[Begin DATA TO PROCESS]

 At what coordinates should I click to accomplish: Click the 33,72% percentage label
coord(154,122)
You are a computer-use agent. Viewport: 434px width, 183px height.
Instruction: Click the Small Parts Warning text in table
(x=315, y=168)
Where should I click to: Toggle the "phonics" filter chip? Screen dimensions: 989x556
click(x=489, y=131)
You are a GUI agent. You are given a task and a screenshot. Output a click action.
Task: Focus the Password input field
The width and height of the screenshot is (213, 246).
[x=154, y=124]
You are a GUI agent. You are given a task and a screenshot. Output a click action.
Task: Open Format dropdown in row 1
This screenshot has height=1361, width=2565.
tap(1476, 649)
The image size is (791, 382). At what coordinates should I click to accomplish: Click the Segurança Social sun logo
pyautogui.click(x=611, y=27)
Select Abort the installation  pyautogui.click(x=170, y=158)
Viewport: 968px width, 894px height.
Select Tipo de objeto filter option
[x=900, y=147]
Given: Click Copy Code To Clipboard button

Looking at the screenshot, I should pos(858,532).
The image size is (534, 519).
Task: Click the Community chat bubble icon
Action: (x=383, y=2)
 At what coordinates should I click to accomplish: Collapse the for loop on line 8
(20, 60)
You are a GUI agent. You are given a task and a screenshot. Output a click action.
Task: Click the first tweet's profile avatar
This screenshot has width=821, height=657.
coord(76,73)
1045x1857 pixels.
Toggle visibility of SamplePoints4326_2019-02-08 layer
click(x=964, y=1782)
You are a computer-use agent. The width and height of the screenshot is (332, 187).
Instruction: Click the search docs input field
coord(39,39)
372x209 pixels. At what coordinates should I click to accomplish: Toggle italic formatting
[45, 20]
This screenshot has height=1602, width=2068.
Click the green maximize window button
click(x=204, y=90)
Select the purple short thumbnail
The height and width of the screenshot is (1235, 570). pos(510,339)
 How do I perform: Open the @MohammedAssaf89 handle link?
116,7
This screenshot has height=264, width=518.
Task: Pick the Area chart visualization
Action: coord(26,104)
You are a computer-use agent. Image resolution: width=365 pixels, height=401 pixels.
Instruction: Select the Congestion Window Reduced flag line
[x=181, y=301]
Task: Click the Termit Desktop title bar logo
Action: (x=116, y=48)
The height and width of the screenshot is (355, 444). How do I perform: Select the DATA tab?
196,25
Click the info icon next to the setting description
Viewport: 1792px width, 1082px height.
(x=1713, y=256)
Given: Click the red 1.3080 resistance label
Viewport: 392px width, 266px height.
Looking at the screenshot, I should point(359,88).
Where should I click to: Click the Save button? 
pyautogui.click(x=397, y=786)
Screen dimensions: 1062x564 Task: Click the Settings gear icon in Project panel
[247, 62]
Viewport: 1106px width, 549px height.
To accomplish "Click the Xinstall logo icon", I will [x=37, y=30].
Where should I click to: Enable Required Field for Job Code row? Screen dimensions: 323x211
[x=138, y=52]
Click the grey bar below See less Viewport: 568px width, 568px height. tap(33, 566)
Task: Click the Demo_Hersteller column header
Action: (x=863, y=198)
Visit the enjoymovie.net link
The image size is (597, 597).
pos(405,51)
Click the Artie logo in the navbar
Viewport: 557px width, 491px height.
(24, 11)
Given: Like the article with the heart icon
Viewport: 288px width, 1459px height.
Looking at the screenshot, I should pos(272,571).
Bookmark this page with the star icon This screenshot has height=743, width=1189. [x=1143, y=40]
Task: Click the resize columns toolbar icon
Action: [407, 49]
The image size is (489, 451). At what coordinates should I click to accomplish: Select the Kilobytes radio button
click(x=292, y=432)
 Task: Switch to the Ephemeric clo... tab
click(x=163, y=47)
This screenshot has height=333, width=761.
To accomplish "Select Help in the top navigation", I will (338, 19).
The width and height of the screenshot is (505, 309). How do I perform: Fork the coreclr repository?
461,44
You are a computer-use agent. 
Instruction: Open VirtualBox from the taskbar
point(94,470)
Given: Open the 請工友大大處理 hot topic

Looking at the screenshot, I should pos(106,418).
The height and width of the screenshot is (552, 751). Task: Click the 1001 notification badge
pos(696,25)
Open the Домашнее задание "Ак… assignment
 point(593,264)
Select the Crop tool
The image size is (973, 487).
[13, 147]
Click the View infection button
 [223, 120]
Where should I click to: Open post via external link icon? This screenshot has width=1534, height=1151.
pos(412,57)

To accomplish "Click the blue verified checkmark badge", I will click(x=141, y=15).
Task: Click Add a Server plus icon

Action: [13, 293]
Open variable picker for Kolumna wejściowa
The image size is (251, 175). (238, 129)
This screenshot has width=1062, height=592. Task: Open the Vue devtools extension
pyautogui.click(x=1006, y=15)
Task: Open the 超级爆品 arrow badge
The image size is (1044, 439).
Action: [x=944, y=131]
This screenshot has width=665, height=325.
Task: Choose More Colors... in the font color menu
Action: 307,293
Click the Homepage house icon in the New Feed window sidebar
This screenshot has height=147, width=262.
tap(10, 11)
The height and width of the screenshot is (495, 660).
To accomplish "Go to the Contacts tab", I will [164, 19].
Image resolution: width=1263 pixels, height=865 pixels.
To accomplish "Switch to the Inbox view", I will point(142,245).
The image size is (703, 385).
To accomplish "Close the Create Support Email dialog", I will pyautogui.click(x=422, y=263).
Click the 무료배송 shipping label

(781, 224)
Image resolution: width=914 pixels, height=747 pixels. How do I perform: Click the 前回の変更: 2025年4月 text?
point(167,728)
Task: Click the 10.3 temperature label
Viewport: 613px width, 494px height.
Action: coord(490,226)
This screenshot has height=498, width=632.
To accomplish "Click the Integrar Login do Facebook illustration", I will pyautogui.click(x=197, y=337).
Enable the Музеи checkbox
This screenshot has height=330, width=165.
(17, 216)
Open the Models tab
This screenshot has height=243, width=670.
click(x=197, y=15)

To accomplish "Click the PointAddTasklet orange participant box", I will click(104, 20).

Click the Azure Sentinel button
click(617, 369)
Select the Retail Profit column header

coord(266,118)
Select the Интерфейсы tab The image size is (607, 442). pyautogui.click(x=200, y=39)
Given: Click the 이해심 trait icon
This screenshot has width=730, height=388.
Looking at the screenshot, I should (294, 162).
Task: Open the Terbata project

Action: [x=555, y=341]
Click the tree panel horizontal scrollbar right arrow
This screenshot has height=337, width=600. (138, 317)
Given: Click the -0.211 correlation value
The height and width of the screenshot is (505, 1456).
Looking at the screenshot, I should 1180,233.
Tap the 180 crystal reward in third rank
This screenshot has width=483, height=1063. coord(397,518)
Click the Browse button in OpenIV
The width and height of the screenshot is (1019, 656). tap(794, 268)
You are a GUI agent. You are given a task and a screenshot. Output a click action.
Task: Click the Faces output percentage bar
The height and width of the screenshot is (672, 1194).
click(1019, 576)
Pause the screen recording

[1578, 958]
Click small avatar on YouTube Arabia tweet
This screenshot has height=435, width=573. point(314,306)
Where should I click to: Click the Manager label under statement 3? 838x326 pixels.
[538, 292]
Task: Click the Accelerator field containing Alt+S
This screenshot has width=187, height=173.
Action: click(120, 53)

[End DATA TO PROCESS]

**REQUIRED TASK**
Gather every line above that contains the string "icon" and copy each of those lines in full. The match is case-sensitive.

**ANSWER TO THE EXERCISE**
Task: Click the Community chat bubble icon
Click the info icon next to the setting description
Screen dimensions: 1062x564 Task: Click the Settings gear icon in Project panel
To accomplish "Click the Xinstall logo icon", I will [x=37, y=30].
Given: Like the article with the heart icon
Bookmark this page with the star icon This screenshot has height=743, width=1189. [x=1143, y=40]
Task: Click the resize columns toolbar icon
Where should I click to: Open post via external link icon? This screenshot has width=1534, height=1151.
Task: Click Add a Server plus icon
Click the Homepage house icon in the New Feed window sidebar
Given: Click the 이해심 trait icon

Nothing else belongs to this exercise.